I will present a measurement of the supermassive black hole (SMBH) mass in NGC 383, a nearby lenticular galaxy hosting a low-power radio jet, based on ALMA observations of the CO(2-1) emission line with an angular resolution of 0.′′050 × 0.′′024 (≈ 16 pc × 8 pc). These observations spatially resolve the nuclear molecular gas disc down to ≈ 41300 Schwarzschild radii and the SMBH sphere of influence by a factor of ≈ 24 radially, better than any other SMBH mass measurement using molecular gas to date and probing the same physical scale as observations of nuclear megamaser discs with VLBI. We detect a clear Keplerian increase (towards the centre) of the (deprojected) circular velocities up to 1040 km/s and evidence for a mild position angle warp and/or non-circular motions within the central ≈ 0.′′3. If confirmed, the position angle warp would imply that the ratio jet in the galaxy is more aligned with the circumnuclear molecular gas disc than the large-scale molecular gas disc, a feature previously only seen in megamaser discs.
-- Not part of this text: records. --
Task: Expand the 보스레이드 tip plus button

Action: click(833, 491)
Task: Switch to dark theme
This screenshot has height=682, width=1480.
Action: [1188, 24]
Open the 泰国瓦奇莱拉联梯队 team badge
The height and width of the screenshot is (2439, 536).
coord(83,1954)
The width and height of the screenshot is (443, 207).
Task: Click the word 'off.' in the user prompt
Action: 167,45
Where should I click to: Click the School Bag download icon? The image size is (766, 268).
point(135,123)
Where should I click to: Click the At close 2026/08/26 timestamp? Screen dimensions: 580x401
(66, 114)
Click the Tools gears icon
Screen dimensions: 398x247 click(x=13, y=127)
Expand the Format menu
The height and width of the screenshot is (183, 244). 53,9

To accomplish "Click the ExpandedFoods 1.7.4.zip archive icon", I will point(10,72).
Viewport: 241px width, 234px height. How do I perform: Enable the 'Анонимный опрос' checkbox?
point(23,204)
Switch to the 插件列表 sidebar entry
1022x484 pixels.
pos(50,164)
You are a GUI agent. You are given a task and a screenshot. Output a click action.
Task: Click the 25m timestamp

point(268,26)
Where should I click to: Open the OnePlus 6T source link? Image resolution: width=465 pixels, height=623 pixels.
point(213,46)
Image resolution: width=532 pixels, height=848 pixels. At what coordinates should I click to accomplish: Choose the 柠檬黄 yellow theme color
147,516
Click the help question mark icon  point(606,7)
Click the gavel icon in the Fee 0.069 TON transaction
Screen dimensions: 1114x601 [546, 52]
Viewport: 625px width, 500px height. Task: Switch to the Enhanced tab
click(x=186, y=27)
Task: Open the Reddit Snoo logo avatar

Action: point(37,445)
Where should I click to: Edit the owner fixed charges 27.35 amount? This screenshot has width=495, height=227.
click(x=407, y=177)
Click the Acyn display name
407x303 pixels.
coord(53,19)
By forward modelling the mass distribution and ALMA data cube, we infer a SMBH mass of (3.59 ± 0.18) × 10^9 M⊙ (1휎 confidence interval), more precise (5%) but consistent with (only ≈ 1.4휎 smaller than) the previous measurement using lower-resolution molecular gas data. Our measurement emphasises the importance of high spatial resolution observations to obtaining precise SMBH masses and probing CO gas closer to the accretion disc that powers the central AGN.
BIO
Hengyue Zhang (张恒悦) is a third-year PhD student in Astrophysics at Oxford University. He is working with Prof. Martin Bureau in the WISDOM collaboration on measuring the masses of supermassive black holes using high-resolution molecular gas observations with ALMA to constrain black hole-galaxy scaling relations. He obtained a Bachelor's degree in Physics at the University of California, Santa Barbara, where he searched for nearby exoplanets and compact objects with direct imaging.